HR analytics help create programs to improve employee engagement, incentivize workforce performance and development, and much more. Plus, they can use industry data to build the best compensation and benefits packages to attract the best talent and develop stronger recruiting strategies to ensure that every new initiative is staffed with the right people. It’s a profound way to improve the workforce planning process. Plus, plenty of HR analytics software exists to help make the process easier.

Employee turnover and changing organizational strategies can significantly impact HR initiatives. HR analytics help HR teams stay ahead of workforce changes, motivate current employees, and keep the organization well-staffed and supported.

How To Leverage Teramind for Workforce Analytics

Teramind is the global leader in behavioral solutions as over 10,000 organizations in 125+ countries, across every industry, have turned to Teramind to protect and optimize their business.

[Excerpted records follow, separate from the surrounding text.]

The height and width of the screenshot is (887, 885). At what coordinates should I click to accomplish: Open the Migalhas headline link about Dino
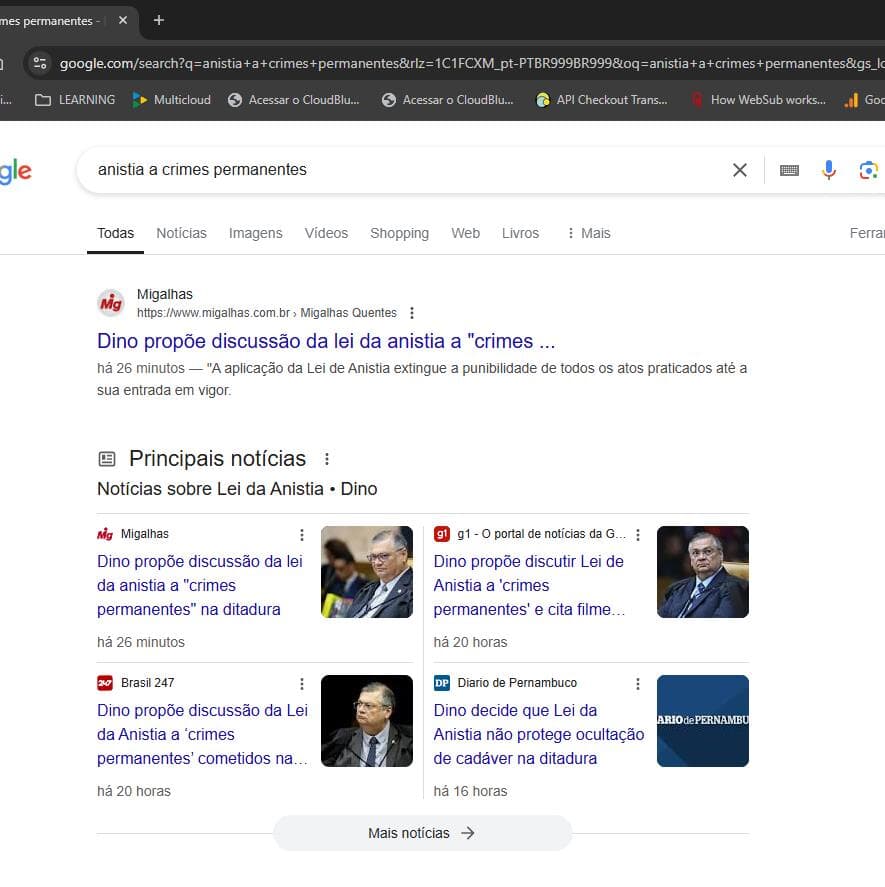tap(325, 341)

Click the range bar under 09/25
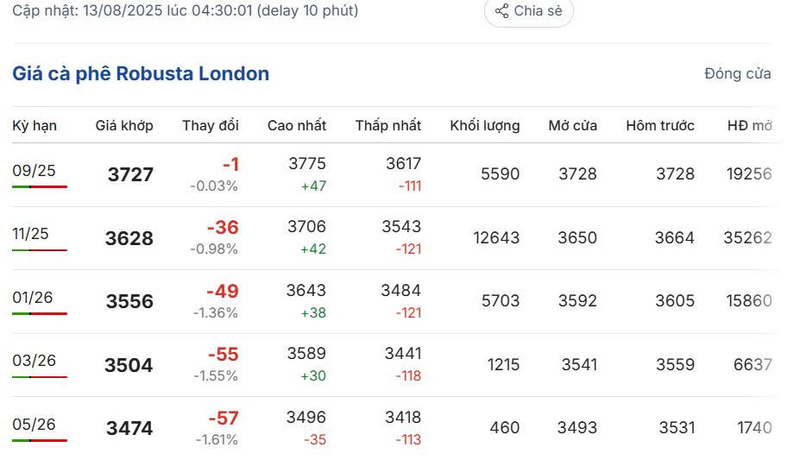point(40,187)

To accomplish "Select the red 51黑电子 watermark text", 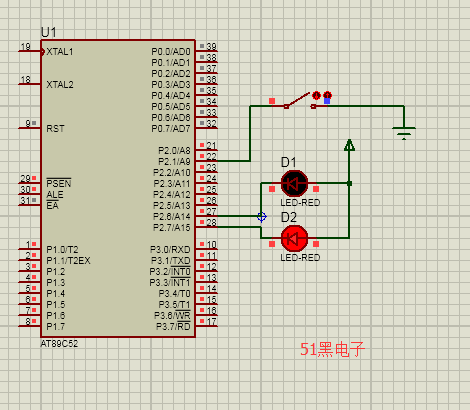I will [x=332, y=349].
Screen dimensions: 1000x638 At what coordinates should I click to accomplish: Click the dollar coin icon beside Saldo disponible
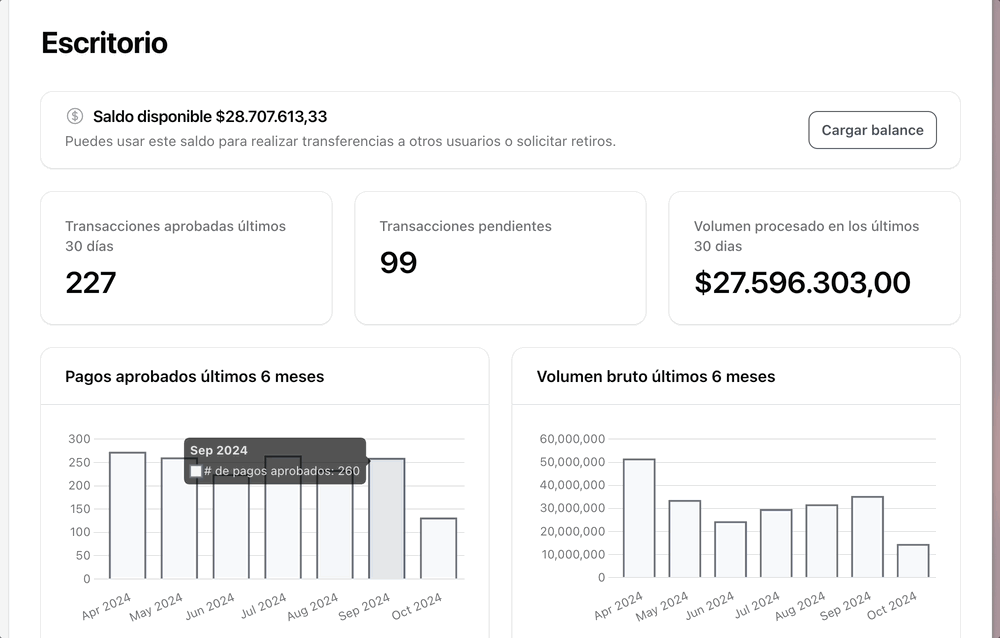click(x=75, y=117)
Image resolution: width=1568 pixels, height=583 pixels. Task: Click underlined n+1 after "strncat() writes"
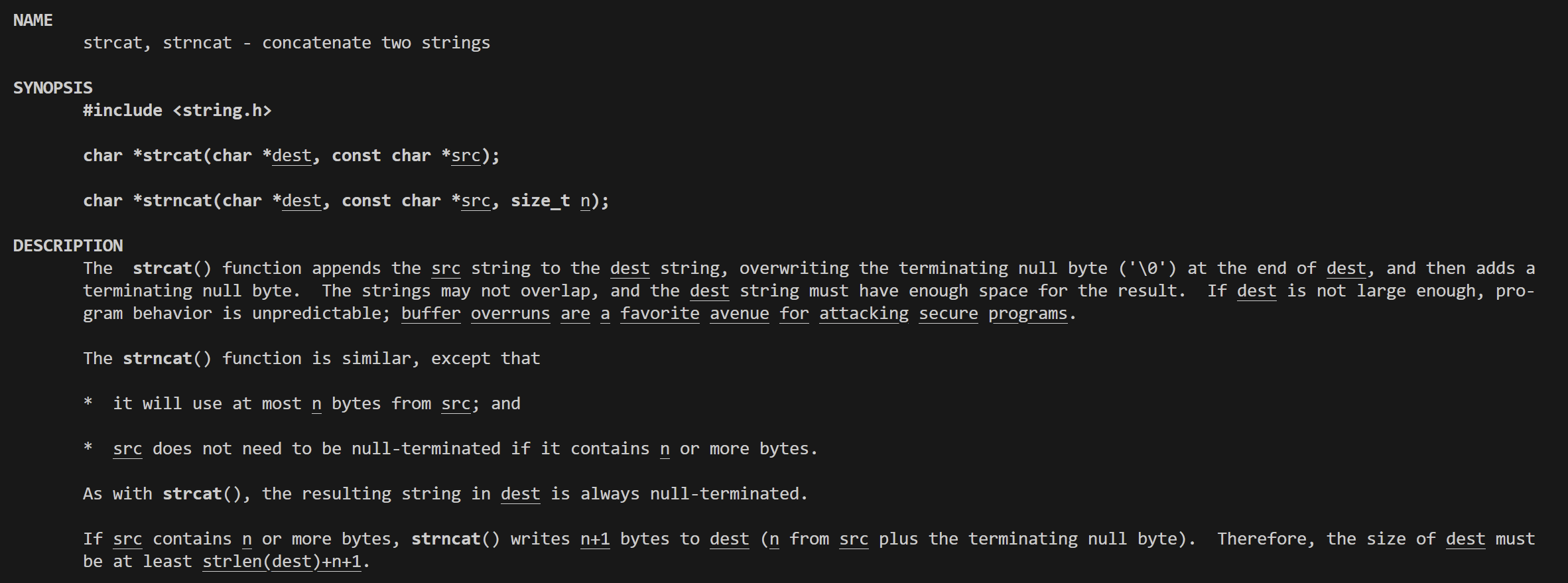tap(595, 539)
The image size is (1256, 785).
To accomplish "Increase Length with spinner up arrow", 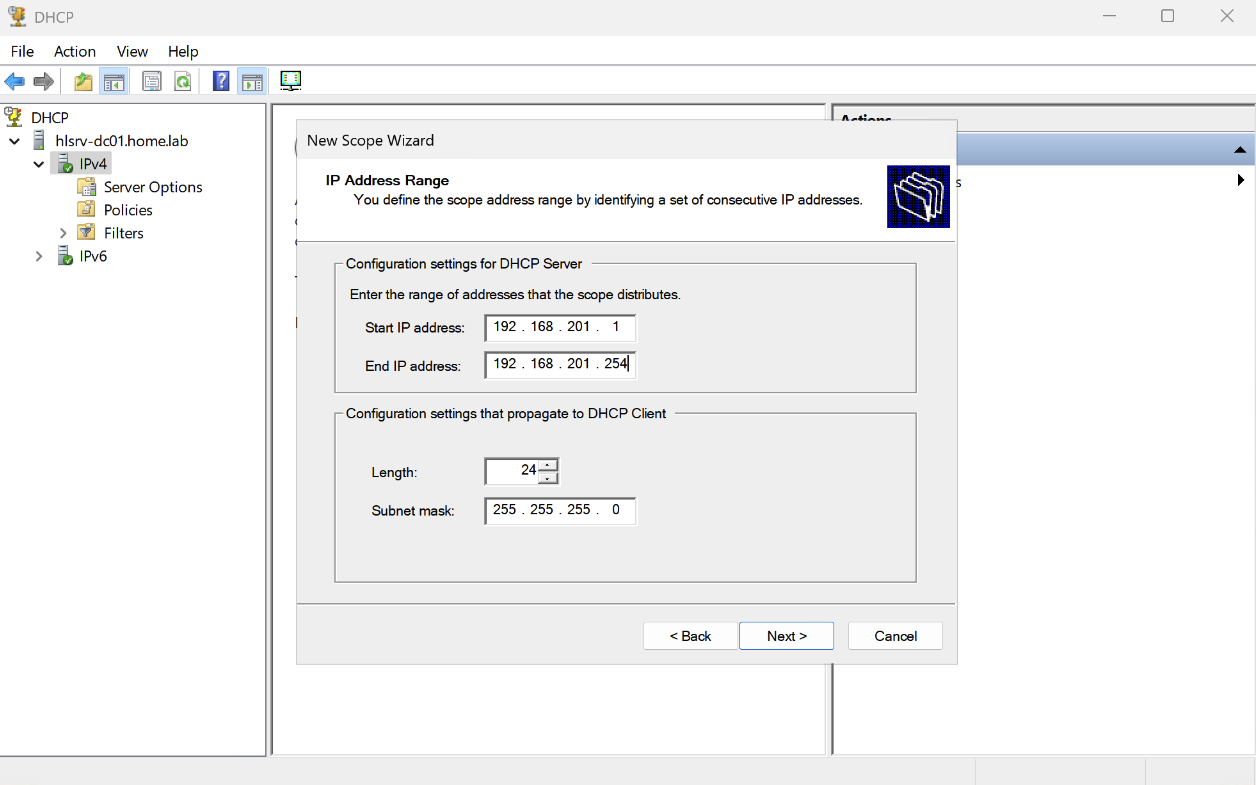I will point(548,464).
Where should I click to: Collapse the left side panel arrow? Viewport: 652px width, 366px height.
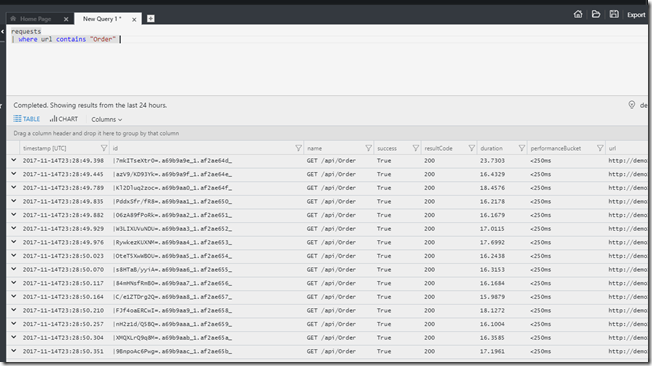point(2,32)
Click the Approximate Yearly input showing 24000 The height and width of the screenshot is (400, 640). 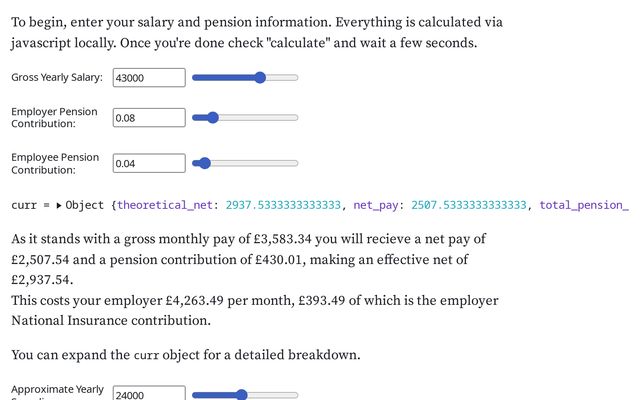(149, 394)
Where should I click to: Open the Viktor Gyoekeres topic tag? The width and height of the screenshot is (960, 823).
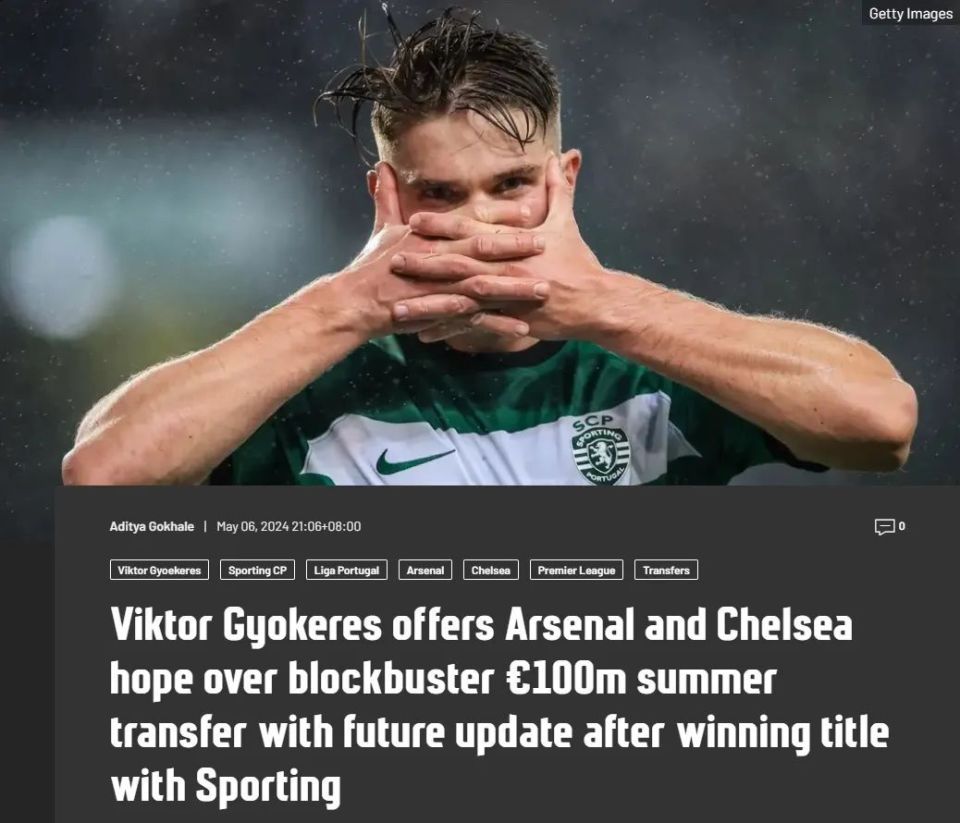tap(159, 570)
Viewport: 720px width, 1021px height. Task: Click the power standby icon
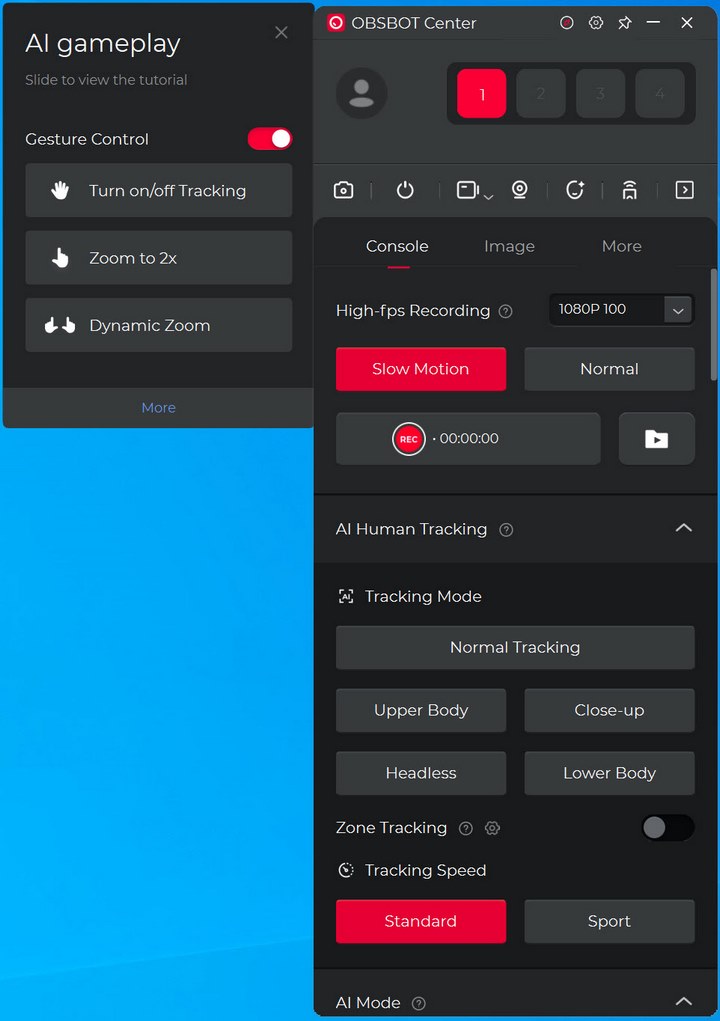click(x=405, y=190)
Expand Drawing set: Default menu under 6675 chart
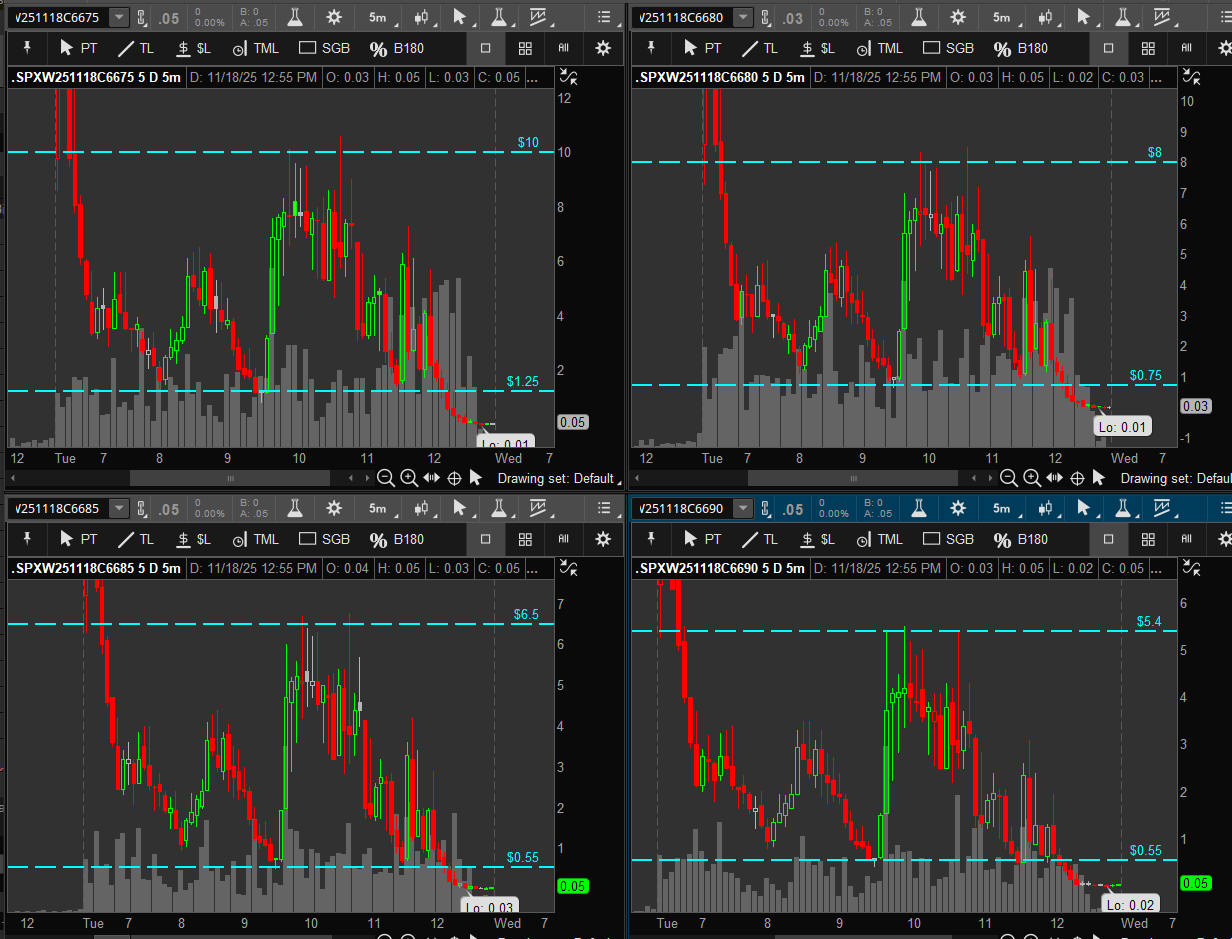This screenshot has width=1232, height=939. pyautogui.click(x=555, y=478)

Here’s how you can use Teramind as part of your workforce analytics initiatives:

  • Define Objectives and Metrics
    • Set clear goals for what you want to measure (e.g., productivity, compliance).
    • Identify key metrics such as application usage and time spent on tasks.
  • Implement and Customize
    • Deploy Teramind across your organization and configure it to match your objectives.
    • Customize monitoring rules and settings to align with your specific needs.
  • Monitor and Analyze
  • Engage and Improve
    • Communicate findings with employees and use data to provide constructive feedback.
    • Adjust strategies and settings based on insights to continuously improve performance and efficiency.

Conclusion

An organization’s workforce is the foundation of any project, business objective, or initiative. All operations are predicated on the efficiency and productivity of its workforce, which is why workforce analytics are so important to achieving operational efficiency. 

Having the right analytics and KPIs in place will help organizations understand their workforce’s performance and develop strategies to improve present performance, find the right talent, and set the organization up for success in all business scenarios.